Giovanni Andrea Zanon e Maurizio Baglini insieme a Pordenone

La star del violino accoglie la sfida di una serata all'insegna della musica da camera

Sarebbe interessante poter chiedere al pubblico che ha affollato il Teatro Verdi di Pordenone, da quali dei tanti elementi messi in gioco si è fatto trasportare nell’incontro tra Giovanni Andrea Zanon e Maurizio Baglini. Perché quello di lunedì 15 maggio è stato, per certi aspetti, il concerto di una strana coppia: giovane violinista seguito da migliaia di follower e famoso persino in televisione, il primo, acclamato pianista sulle scene internazionali e affermato direttore artistico, il secondo.

La loro unione non trova definizione alla voce del duo cameristico poiché si è verificata, almeno per ora, solo in questa occasione. Eppure l’intesa che hanno dimostrato sul palco racchiude molta più affinità di quel che si potesse immaginare. Non si tratta infatti di un’ulteriore operazione per dar sfoggio alle abilità del solista. Nella musica da camera non c’è posto per il crudo protagonismo, eppure non sono un duo consolidato. E del repertorio “strappa applausi” per violino con accompagnamento pianistico non c’è stata traccia, poiché il programma poggia su due importanti Sonate cameristiche.

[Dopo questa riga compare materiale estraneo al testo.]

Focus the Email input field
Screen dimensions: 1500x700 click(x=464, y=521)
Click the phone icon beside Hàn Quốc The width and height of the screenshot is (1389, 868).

Benché già presente nel repertorio di Zanon, la prima Sonata per violino di Schumann si modella sulla linea dell’integrale pianistica perseguita da tempo da Baglini. Lo dichiara la necessità di ricorrere all’essenza di un suono calibrato tra il pianissimo e il mezzoforte, per poter acconsentire agli sprazzi di vitalità di presentarsi con maggiore incisività. Di questo Maurizio Baglini ne ha fatto la sua cifra stilistica, grazie alla sua capacità di condurre l’ascoltatore all’interno di quella regione percettiva che si potrebbe definire dell’udibile sottile, quel mondo di minuziose fantasie timbriche che il pianista domina con invidiabile naturalezza. A far da contrappeso, si inserisce la Sonata di Strauss, quasi una sfida lanciata al violinista che non la conosceva e la prepara in una manciata di incontri. Strana abitudine per un giovane divo.

Notizia a parte, l’esecuzione sottolinea una maggiore freschezza espressiva, soprattutto nel secondo movimento, corredata da una serie di sottilissimi accorgimenti timbrici che Giovanni Andrea Zanon rimanda ai virtuosismi del Rondò Capriccioso di Saint-Saëns e alla Polonaise Brillante di Wieniawsky. Altri due bis si aggiungono in coda a soddisfare il tifo di un pubblico in parte poco abituato al rituale del concerto, forse per questo anche più genuino, che ha affollato infine il foyer alla ricerca di un autografo ricordo.

Sono questi gli elementi che, se da un lato sgonfiano l’immagine del musicista costruito dal tritacarne mediatico, dall’altro evidenziano maggiormente il carattere musicale, se non l’atteggiamento artistico, in un concerto pensato appositamente per poter porre la giusta attenzione alle capacità del giovane violinista nelle insolite vesti di camerista.